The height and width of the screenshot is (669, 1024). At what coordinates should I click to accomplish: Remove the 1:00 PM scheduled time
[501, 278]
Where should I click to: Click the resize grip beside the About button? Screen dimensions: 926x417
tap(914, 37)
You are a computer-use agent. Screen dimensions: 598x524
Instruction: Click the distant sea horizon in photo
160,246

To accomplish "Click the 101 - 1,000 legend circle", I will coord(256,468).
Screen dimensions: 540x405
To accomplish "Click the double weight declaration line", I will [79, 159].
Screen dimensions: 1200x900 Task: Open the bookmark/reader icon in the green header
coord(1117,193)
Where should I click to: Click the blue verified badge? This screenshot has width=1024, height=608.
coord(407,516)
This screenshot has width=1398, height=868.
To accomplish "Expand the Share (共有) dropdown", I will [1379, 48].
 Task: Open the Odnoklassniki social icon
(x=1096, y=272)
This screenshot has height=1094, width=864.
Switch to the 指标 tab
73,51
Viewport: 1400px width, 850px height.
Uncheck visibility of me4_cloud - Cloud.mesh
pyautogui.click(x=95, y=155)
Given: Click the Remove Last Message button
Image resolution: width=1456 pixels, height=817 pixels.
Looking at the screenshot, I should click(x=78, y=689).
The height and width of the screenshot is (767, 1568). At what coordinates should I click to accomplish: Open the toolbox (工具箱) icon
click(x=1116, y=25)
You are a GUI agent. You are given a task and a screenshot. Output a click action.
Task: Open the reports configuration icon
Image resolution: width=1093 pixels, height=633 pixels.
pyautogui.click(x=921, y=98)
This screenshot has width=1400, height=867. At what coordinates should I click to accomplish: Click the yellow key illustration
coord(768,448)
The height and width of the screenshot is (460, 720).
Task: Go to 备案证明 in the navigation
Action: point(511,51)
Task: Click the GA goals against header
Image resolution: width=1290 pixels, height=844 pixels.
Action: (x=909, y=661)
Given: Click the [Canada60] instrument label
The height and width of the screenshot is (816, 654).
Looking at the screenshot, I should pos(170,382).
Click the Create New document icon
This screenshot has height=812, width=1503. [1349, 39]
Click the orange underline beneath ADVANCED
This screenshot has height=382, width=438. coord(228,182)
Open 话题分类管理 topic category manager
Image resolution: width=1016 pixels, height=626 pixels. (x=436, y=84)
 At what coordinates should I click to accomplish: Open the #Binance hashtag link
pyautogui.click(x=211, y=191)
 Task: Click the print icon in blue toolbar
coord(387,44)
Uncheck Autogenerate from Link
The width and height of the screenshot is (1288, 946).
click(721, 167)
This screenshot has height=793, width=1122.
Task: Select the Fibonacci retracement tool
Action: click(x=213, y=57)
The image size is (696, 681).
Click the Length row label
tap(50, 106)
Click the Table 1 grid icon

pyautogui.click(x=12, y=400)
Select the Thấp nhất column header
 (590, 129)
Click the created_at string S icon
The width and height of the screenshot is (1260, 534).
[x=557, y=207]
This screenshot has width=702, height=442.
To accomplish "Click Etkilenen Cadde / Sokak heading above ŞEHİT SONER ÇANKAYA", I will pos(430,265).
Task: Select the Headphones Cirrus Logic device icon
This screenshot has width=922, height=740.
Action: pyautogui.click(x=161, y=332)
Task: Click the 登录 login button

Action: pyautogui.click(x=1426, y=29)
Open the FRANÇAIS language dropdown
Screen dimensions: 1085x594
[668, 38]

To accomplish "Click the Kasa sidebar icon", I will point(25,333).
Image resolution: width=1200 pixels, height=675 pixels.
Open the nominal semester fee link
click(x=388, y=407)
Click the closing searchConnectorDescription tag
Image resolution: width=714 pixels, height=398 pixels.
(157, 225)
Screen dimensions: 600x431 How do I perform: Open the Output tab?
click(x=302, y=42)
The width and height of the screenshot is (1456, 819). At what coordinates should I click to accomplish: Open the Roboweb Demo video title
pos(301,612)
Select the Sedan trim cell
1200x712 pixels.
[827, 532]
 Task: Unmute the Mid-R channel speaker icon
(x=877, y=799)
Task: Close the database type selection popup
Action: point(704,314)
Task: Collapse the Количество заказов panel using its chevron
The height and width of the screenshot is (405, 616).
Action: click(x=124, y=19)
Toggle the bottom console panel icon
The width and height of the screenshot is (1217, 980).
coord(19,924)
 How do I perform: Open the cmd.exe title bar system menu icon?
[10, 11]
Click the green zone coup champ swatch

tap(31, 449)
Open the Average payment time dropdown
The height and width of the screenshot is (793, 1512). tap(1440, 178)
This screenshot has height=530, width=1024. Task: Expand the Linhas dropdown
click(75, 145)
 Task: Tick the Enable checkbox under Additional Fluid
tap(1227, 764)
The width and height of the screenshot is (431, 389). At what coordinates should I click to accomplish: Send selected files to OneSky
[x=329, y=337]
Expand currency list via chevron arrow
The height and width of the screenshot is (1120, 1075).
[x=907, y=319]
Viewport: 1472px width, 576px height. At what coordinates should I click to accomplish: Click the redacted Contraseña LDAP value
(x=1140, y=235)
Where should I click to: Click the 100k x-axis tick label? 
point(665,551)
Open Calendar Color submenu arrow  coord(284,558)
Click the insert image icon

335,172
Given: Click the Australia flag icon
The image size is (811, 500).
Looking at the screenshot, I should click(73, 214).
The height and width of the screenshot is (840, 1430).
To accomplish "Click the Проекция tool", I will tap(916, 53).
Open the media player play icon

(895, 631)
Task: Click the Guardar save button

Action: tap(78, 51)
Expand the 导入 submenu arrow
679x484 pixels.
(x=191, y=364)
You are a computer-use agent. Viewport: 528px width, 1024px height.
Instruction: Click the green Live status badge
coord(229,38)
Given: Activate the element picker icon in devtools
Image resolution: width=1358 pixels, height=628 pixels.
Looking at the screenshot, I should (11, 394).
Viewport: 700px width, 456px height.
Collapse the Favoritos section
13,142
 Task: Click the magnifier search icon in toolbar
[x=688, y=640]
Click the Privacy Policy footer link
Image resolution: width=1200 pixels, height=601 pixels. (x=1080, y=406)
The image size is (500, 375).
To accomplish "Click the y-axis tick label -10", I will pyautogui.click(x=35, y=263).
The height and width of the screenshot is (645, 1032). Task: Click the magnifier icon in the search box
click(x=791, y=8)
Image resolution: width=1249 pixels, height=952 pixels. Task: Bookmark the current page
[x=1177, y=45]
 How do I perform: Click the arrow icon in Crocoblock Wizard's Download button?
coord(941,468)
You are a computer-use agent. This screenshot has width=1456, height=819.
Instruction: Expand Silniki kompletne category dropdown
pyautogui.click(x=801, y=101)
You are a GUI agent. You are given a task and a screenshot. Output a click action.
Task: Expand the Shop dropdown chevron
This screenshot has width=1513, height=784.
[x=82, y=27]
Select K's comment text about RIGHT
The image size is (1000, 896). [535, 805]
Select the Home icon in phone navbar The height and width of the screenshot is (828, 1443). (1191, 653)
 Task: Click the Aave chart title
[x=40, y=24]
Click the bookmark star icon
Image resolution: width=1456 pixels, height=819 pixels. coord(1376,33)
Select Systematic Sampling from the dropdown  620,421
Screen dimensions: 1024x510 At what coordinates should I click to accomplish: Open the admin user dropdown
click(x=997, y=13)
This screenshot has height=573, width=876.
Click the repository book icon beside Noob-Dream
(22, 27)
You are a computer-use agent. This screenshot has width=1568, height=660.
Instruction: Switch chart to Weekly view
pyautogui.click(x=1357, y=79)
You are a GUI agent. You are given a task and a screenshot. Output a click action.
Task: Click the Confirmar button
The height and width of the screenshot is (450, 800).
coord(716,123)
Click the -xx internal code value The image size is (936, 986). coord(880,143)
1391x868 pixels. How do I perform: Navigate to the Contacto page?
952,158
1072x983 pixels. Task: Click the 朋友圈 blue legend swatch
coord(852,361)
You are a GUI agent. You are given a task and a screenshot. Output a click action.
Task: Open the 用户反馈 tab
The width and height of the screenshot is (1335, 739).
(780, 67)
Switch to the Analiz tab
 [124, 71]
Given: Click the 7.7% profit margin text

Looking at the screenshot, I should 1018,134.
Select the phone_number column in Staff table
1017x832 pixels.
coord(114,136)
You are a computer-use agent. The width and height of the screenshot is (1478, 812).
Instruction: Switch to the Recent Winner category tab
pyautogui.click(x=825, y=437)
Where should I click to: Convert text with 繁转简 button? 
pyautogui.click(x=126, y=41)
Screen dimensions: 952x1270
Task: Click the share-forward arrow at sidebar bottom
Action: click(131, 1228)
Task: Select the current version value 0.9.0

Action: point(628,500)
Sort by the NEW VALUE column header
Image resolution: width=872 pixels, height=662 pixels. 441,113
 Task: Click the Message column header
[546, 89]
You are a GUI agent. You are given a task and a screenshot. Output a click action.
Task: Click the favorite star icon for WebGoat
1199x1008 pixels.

□ □ □ □

Request: Count the lines in the entries above that contain the word "badge", matching case exactly, and give only the number.

Reply to the task: 2